* _Exercise directions_
When the line containing "This screenshot has width=590, height=538." is reached, include it and end there; set down verbatim every line before it, starting at the top of the records.

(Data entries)
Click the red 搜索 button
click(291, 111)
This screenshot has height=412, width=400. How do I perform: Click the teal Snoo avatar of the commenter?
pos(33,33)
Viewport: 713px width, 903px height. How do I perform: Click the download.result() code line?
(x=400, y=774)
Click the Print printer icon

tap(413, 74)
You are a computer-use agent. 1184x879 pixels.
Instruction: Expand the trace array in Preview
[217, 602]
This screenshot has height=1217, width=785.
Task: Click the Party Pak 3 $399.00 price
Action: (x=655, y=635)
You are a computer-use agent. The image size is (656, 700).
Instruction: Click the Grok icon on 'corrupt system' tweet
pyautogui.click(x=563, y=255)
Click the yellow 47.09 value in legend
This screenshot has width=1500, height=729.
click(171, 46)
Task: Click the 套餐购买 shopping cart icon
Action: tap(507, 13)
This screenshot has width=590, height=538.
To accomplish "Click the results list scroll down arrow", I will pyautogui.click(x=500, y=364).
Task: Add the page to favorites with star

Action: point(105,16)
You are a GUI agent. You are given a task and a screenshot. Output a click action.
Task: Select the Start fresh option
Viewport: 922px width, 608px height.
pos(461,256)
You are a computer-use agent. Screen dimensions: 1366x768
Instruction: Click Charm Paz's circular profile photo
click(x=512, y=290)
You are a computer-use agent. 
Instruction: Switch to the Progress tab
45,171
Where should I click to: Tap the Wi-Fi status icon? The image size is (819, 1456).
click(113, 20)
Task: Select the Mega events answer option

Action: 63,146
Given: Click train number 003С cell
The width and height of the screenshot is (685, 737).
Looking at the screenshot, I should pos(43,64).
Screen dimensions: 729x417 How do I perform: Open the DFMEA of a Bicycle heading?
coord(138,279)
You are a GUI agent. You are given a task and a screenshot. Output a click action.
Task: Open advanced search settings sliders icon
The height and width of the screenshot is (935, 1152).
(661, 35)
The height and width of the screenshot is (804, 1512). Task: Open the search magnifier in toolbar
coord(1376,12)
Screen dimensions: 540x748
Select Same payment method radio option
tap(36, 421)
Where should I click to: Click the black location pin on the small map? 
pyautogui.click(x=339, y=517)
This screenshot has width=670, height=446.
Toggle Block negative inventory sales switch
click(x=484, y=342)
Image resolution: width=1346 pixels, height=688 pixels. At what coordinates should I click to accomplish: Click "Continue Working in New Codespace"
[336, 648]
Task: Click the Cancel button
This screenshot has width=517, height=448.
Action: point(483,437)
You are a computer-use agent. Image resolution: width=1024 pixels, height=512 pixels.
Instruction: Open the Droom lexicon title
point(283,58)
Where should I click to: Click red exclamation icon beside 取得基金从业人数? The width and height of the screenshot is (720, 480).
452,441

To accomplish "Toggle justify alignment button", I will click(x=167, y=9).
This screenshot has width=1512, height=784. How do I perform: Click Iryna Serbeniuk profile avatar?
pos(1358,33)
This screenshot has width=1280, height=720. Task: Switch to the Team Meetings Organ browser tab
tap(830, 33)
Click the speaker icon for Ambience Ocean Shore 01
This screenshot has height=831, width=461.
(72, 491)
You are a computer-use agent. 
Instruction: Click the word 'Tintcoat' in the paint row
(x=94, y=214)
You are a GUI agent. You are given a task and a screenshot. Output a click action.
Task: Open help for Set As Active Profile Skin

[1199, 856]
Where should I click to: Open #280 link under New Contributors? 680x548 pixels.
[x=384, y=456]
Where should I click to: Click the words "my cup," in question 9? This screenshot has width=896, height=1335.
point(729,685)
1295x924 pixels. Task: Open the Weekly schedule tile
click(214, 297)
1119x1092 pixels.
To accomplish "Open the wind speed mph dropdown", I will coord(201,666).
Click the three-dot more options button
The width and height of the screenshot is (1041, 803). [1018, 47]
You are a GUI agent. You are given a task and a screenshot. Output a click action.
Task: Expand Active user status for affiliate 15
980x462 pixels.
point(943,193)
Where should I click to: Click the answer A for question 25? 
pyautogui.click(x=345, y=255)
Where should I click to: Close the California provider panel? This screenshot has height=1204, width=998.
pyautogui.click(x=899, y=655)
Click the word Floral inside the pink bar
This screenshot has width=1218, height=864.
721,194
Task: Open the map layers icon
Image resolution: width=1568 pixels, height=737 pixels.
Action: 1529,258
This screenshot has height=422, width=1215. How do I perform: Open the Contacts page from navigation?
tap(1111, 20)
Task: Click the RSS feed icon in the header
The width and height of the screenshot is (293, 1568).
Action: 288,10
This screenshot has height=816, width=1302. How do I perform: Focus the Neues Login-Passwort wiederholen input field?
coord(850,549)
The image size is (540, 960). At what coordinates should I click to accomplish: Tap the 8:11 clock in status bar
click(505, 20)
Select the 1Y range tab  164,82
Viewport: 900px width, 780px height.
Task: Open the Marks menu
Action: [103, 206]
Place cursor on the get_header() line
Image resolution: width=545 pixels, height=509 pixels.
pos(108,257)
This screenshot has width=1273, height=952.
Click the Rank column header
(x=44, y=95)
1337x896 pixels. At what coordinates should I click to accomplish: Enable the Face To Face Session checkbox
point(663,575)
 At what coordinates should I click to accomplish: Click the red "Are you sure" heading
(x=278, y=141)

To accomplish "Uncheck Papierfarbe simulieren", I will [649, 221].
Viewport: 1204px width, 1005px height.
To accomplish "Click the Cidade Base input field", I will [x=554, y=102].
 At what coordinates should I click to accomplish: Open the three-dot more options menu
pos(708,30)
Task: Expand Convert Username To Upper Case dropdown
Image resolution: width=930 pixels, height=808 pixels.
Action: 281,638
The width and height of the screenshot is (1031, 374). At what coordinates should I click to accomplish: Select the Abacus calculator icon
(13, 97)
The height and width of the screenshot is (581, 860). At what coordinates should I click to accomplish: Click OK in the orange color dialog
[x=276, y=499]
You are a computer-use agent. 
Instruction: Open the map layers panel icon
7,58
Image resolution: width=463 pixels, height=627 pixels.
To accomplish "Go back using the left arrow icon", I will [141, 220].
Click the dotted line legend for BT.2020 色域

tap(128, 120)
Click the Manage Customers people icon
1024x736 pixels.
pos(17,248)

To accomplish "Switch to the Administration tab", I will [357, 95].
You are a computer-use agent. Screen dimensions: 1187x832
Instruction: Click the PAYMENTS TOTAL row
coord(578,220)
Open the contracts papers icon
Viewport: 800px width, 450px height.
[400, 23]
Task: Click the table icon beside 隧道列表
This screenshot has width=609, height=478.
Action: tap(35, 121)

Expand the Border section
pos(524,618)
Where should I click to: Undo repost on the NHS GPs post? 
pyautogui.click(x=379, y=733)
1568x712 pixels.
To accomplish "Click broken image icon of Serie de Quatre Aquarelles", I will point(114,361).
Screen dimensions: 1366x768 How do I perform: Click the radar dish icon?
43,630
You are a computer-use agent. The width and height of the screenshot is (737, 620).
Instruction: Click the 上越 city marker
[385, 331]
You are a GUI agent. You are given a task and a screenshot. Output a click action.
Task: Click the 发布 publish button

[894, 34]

* _Result below_
Click the red 搜索 button
click(291, 111)
This screenshot has height=412, width=400. How do I perform: Click the teal Snoo avatar of the commenter?
pos(33,33)
Viewport: 713px width, 903px height. How do I perform: Click the download.result() code line?
(x=400, y=774)
Click the Print printer icon

tap(413, 74)
You are a computer-use agent. 1184x879 pixels.
Instruction: Expand the trace array in Preview
[217, 602]
This screenshot has height=1217, width=785.
Task: Click the Party Pak 3 $399.00 price
Action: (x=655, y=635)
You are a computer-use agent. The image size is (656, 700).
Instruction: Click the Grok icon on 'corrupt system' tweet
pyautogui.click(x=563, y=255)
Click the yellow 47.09 value in legend
This screenshot has width=1500, height=729.
click(171, 46)
Task: Click the 套餐购买 shopping cart icon
Action: tap(507, 13)
This screenshot has width=590, height=538.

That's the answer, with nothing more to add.